**Aim of the exercise**:
Output the data verbatim, minus the images.

** Provided records follows **

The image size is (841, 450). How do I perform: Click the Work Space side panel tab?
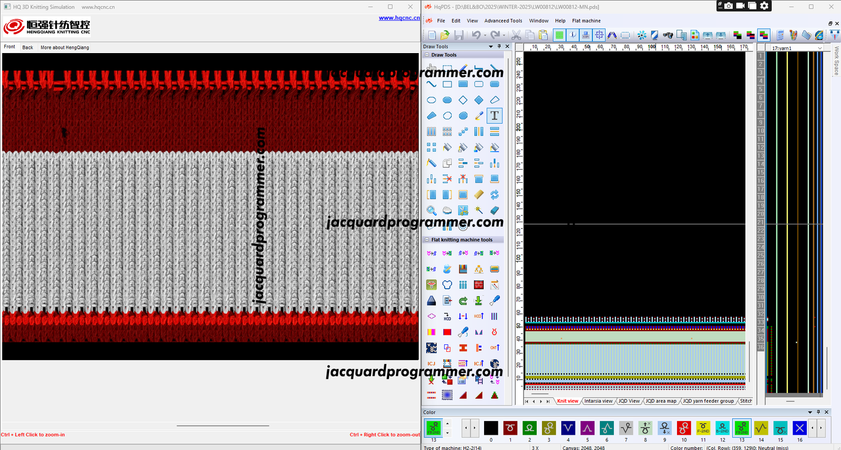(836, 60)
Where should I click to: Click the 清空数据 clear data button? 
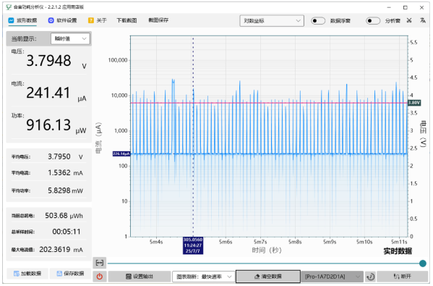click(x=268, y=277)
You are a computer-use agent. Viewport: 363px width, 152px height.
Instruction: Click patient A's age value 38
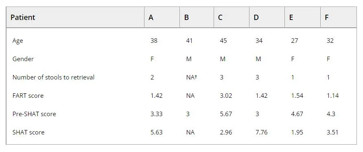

** End of Provided records **

**Your response**:
The image size is (841, 450). How do I perform: Click the Work Space side panel tab?
(836, 60)
Where should I click to: Click the 清空数据 clear data button? 
click(x=268, y=277)
You are a computer-use agent. Viewport: 363px width, 152px height.
Instruction: Click patient A's age value 38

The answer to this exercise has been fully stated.